January 13, 2012

Elastic Applications in the Cloud

Parallel- and super-computing gained popularity over the last two decades due to the advent of faster processors, memory, and networking hardware. A need to run large scale high-performance applications was typically satisfied by procuring or gaining access to such high-end hardware. 

However, the later part of the last decade gave birth to cloud computing that leveraged the long existing paradigm known as distributed computing. Cloud computing has continued to gain popularity due to its on-demand resource allocation and usage based pricing model. Its growth has also been helped by several organizations (Amazon, Google, Microsoft, and more) offering cloud platforms for public use.

Cloud computing also presents an excellent alternative to running high-performance computations. However, to successfully and efficiently harness the scale of resources available in and across multiple cloud computing platforms requires fault-tolerance. In addition, it also requires run-time adaptability to available resources. That is, applications must be able to harness resources as they become available and adapt to resource losses and failures during run-time. Such applications that dynamically adapt to resource availability are termed elastic. The elasticity of applications also provides better fault-tolerance and scalability.

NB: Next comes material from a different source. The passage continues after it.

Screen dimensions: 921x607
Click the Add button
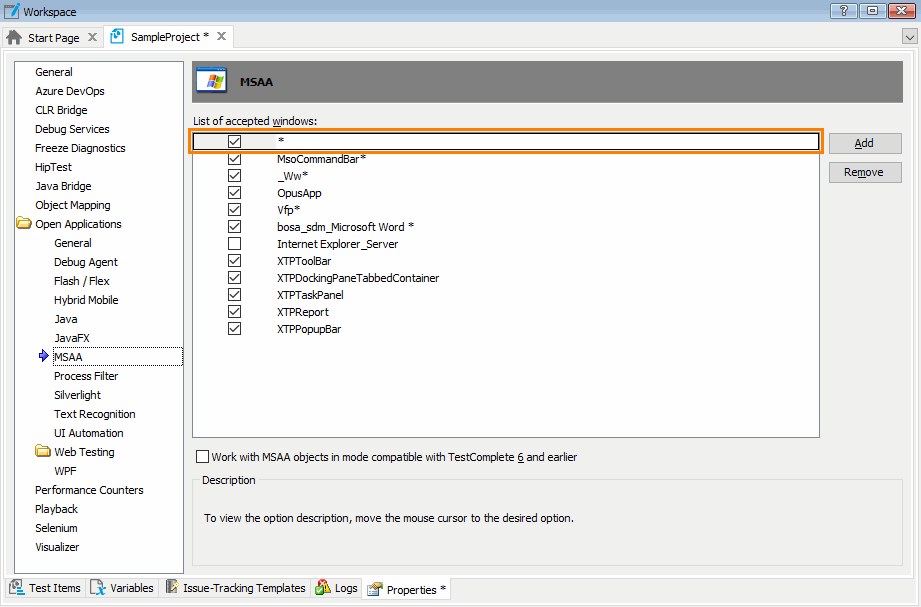coord(864,143)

When elastic applications become portable across multiple platforms, their scalability becomes bounded only by the cost of running resources.

So, how to build or convert parallel applications to portable elastic applications? Use a framework like Work Queue. Work Queue abstracts the underlying distributed execution environment, and provides an interface for deploying and running applications in the cloud. Example and details can be found here

Work Queue by adhering to the design guidelines of cloud computing abstractions and frameworks presented in this paper, allows applications deployed through it to be elastic and executable across multiple cloud platforms simultaneously. As a result, such applications exhibit excellent scalability which is often required in high-performance computations to gain valuable scientific insights.